Objectives: To investigate the association between perceived job insecurity and subsequent memory function and rate of memory decline among older adults in the US and England.
Design, Setting, and Participants: This 10-year prospective population-based cohort study used data from the US Health and Retirement Study (HRS) and the English Longitudinal Study of Ageing (ELSA) collected from 2006 to 2016. Participants included 9538 adults 55 years or older. Data were analyzed from August 1 to 31, 2021.
Exposures: Perceived job insecurity (yes vs no) at baseline.
Main Outcomes and Measures: Episodic memory z scores at baseline and rate of decline during the follow-up.
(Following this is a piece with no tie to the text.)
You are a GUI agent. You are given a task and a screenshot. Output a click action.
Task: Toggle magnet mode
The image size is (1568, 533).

Results: Among the 9538 study participants, the mean (SD) age at baseline was 60.97 (6.06) years, and 4981 (52.22%) were women. A total of 2320 participants (24.32%) reported job insecurity at baseline (1088 of 3949 [27.55%] in England and 1232 of 5589 [22.04%] in the US). Perceived job insecurity after 55 years of age was associated with lower baseline memory z scores in the fully adjusted model (β = -0.04 [95% CI, -0.08 to -0.01]) but not with rate of memory decline (β = 0.01 [95% CI, -0.01 to 0.01]). The association appeared to be stronger in the US than in England (job insecurity × US, β = -0.05 [95% CI, -0.11 to 0.02]), but the estimate was imprecise, potentially owing to low statistical power.
Conclusions and Relevance: The findings of this cohort study suggest that exposure to job insecurity in middle to late life was associated with worse memory function among older adults in the US and England. This association may vary across socioeconomic and social welfare contexts, although future studies with large samples from diverse socioeconomic settings are warranted.